HEARD at Toronto: May 10, 2016
DAMBROT J. (ORALLY)
[1] The applicants bring this motion for an Order to extend the time to deliver a Notice of Appeal from the judgment of McEwen J. dated January 6, 2015. The applicants also asked for an interim order that the respondents pay to the applicants ten million dollars U.S. currency pending a hearing of the references ordered by Spence J.

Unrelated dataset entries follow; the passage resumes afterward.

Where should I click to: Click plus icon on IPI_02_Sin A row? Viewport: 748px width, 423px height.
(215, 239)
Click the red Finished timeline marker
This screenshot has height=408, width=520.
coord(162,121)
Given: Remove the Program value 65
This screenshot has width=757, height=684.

[2] Regarding the motion to extend time, the test whether the time to serve a Notice of Appeal should be extended has been discussed in many judgments. I will refer only to Laczko v. Alexander, 2012 ONCA 803 (C.A.), in which Weiler J.A. set the test out as follows:
In deciding whether to extend the time, the following factors are relevant: (1) whether the moving parties formed an intention to appeal within the relevant period; (2) the length of an explanation for the delay; (3) any prejudice to the responding party; (4) the merits of appeal; and (5) whether the justice of the case requires it.
[3] The applicants have not filed any evidence on this motion. As a result, there is no basis to conclude that there was an intention to appeal within the relevant time period, there is no explanation for the delay and there is no demonstration that the appeal would have any merit.
[4] Evidence that is pointed to by the respondent in its factum suggests that there was no intention to appeal within time. On the contrary, the applicants disavowed an intention to appeal. In addition there is prejudice to the respondents as a result of the delay. Finally, there is a basis to conclude that there is no merit to the appeal.
[5] While I am unable to say with certainty, having regard to the absence of material, whether there is or is not any arguable basis for an appeal - it seems to me that overall the applicants have utterly failed to satisfy the tests required in order to obtain an order to extend the time to file. As a result, I refuse to make such an order.
[6] With respect to the second issue, that is the request that the respondents be ordered to pay ten million dollars US to the applicants pending the hearing of the reference, again, the applicants have filed no evidence to support the granting of such relief. Dr. Awad has brought motions for similar relief in the past. These were heard by Spence, Carnwath and Newbould JJ. Each of these motions was dismissed as an abuse of process.
[7] The motion heard by Newbould J. was for an order that the respondent pay to Dr. Awad five million dollars US as an interim payment on account of the money withheld in the buyout of his interest in the REU Joint Venture. Newbould J. held that the same relief had been sought before Spence J. and Carnwath J. who had dismissed the motion as an abuse of process. Newbould J. also noted that Dr. Awad sought the same relief in a supplementary notice of cross- appeal in the Divisional Court and the same relief was dismissed by Kiteley J. on February 8, 2008. Newbould J. stated the following in his endorsement:
Apart from the fact there is no basis for the orders sought it is improper and an abuse of process to continue seeking the same relief that has been previously dismissed.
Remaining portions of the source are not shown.